I was also looking into the adaptivity, but only got something very preliminary. I could also not immediately confirm this by switching to constant step sizes.
For a small batch and data set size (8 and 32), it looks like more steps are taken with the recursive adjoint. Since the number of steps passes a power of 2 at 64, maybe this is a memory allocation thing? I won't have time to look at this in more detail before the weekend though, so all I can do is leaving you with this very ugly plot.
Since you touch on the magic number 64: FWIW DirectAdjoint is implemented in terms of nested jax.lax.scans of length 8, and therefore starts getting different speed/memory (but hopefully not steps) past every power of 8.

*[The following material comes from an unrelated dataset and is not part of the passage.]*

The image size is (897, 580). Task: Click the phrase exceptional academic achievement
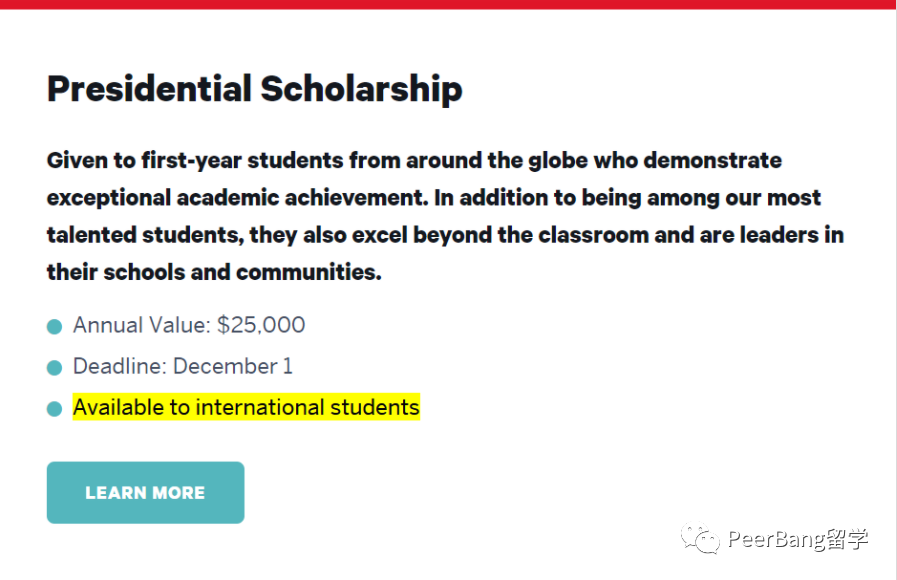coord(237,198)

But if we're getting different numbers of steps between the adjoints then something has gone very wrong! These should be identical in terms of the mathematics they compute.

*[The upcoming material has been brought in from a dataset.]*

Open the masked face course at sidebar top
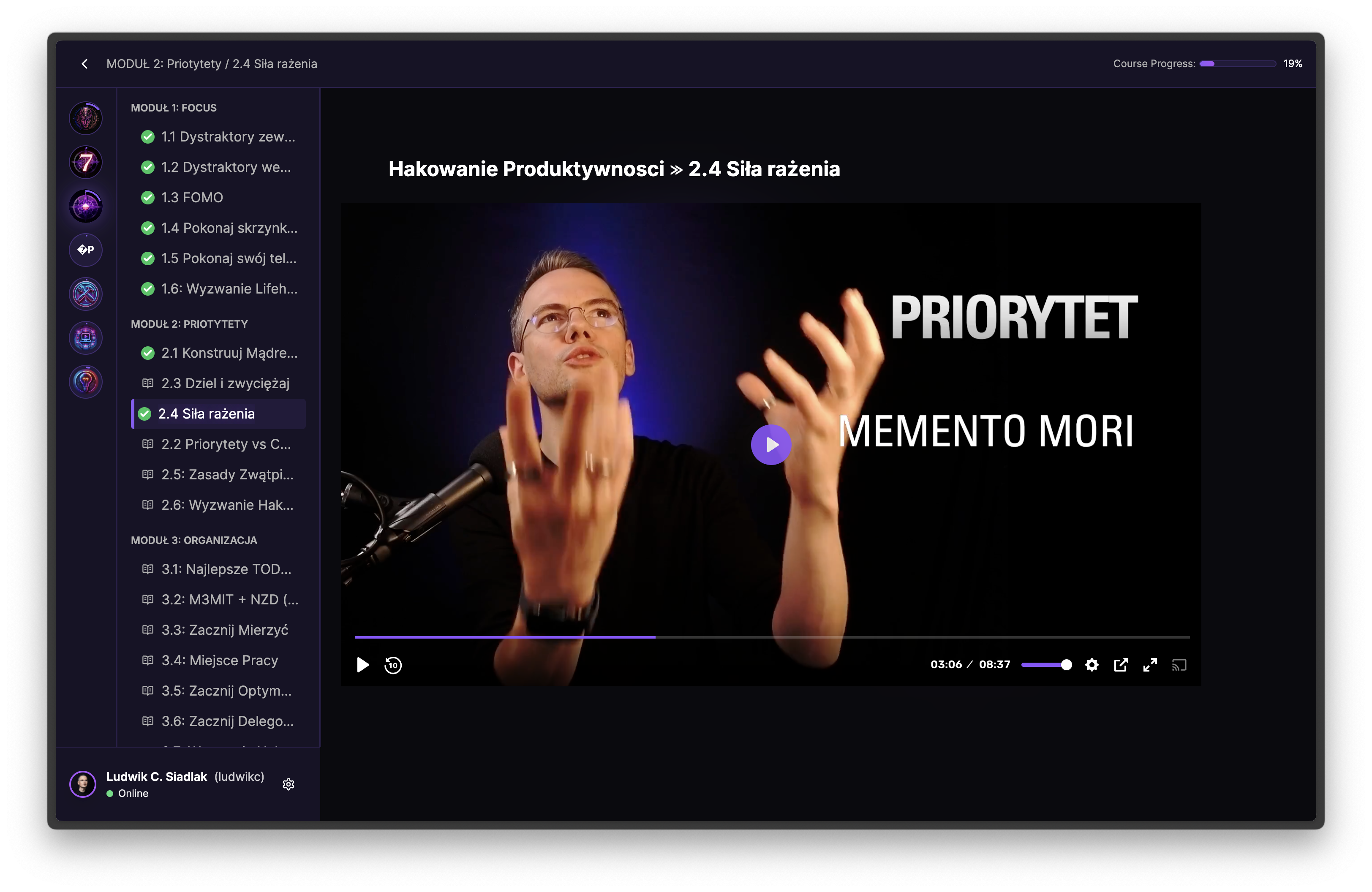 [85, 118]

Do you have MVC for the different steps? I will say vmap of double while loops (like with adaptive stepping) I have encountered some interesting edge cases with before, but my minimal example seems to work as expected.
Code
import diffrax as dfx
import equinox as eqx
import jax.numpy as jnp
import jax
def vector_field(t, y, args):
prey, predator = y[0], y[1]
α, β, γ, δ = (0.1, 0.02, 0.4, 0.02)
d_prey = α * prey - β * prey * predator
d_predator = -γ * predator + δ * prey * predator
d_y = jnp.array([d_prey, d_predator])
return d_y
term = dfx.ODETerm(vector_field)
solver = dfx.Dopri5()
def make_solve(term, solver, adjoint, vmap=False):
def solve(init):
return dfx.diffeqsolve(term, solver, 0, 200, 0.05, init,
None, adjoint=adjoint, stepsize_controller=dfx.PIDController(1e-3, 1e-6))
if vmap:
return eqx.filter_jit(eqx.filter_vmap(solve))
else:
return eqx.filter_jit(solve)
direct = dfx.DirectAdjoint()
recursive = dfx.RecursiveCheckpointAdjoint()

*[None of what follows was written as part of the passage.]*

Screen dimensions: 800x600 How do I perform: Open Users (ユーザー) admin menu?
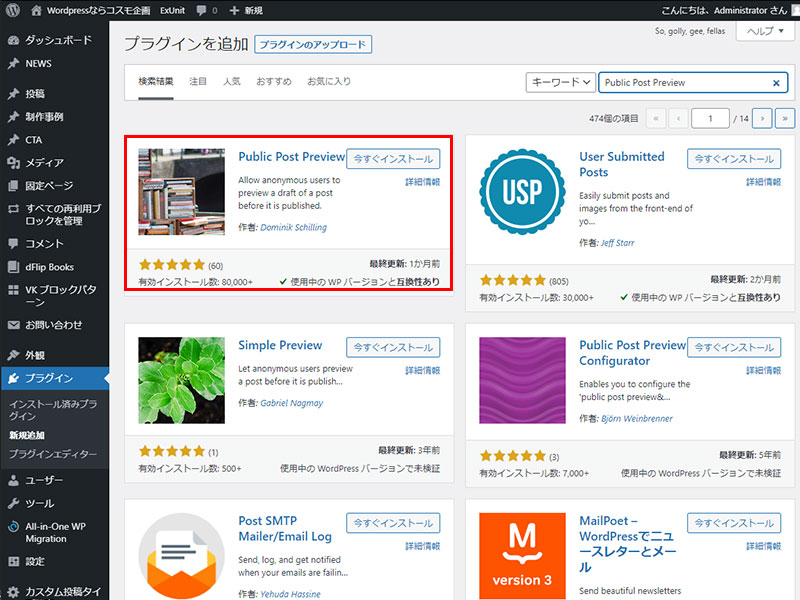pyautogui.click(x=44, y=480)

direct_solve = make_solve(term, solver, direct)
recursive_solve = make_solve(term, solver, recursive)
vmap_direct_solve = make_solve(term, solver, direct, vmap=True)
vmap_recursive_solve = make_solve(term, solver, recursive, vmap=True)
key = jax.random.key(0)
key, subkey = jax.random.split(key)
inits = jax.random.uniform(subkey, (2,))
_ = direct_solve(inits)
print(_.stats["num_accepted_steps"], _.stats["num_rejected_steps"], _.stats["num_steps"])
_ = recursive_solve(inits)
print(_.stats["num_accepted_steps"], _.stats["num_rejected_steps"], _.stats["num_steps"])
key, subkey = jax.random.split(key)
vmap_inits = jax.random.uniform(subkey, (10, 2))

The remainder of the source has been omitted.